[Recorded data]
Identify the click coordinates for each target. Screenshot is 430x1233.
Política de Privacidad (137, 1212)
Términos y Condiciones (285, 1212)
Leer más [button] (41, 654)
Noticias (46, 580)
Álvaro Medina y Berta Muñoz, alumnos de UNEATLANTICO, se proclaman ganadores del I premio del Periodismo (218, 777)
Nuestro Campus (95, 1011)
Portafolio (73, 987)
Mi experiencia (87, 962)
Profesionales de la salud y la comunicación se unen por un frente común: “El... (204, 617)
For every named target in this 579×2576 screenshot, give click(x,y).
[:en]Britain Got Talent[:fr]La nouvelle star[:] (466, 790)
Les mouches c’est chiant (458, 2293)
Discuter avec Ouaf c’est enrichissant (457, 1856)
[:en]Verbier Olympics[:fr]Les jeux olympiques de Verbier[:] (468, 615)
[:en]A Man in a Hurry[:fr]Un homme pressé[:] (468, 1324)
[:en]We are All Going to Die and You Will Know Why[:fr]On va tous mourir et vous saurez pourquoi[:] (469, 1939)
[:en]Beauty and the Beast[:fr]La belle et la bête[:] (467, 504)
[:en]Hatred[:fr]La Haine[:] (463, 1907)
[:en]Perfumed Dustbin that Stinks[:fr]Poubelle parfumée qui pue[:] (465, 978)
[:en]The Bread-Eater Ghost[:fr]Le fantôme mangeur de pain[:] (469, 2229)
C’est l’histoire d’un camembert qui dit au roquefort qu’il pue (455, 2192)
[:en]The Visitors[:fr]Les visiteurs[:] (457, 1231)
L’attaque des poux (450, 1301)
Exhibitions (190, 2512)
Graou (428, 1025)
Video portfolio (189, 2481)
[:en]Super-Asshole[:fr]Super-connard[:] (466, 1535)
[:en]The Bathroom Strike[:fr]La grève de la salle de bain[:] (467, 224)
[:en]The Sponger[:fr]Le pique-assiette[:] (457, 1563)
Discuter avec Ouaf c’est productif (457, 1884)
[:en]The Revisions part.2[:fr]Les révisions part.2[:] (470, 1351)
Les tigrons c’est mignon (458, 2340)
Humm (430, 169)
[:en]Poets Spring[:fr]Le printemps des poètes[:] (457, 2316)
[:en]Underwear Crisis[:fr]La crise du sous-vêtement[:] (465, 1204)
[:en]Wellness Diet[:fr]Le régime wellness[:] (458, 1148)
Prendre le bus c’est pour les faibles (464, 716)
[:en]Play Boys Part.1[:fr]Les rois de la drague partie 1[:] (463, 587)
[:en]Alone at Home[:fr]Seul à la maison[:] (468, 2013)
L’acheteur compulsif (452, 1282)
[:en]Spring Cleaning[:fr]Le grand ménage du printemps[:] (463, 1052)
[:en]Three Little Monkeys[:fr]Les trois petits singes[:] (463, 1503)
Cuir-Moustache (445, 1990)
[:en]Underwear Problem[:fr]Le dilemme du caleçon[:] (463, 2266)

How to complete this task: Reproduce every line above that contains the string "Discuter".

Answer to the problem:
Discuter avec Ouaf c’est enrichissant (457, 1856)
Discuter avec Ouaf c’est productif (457, 1884)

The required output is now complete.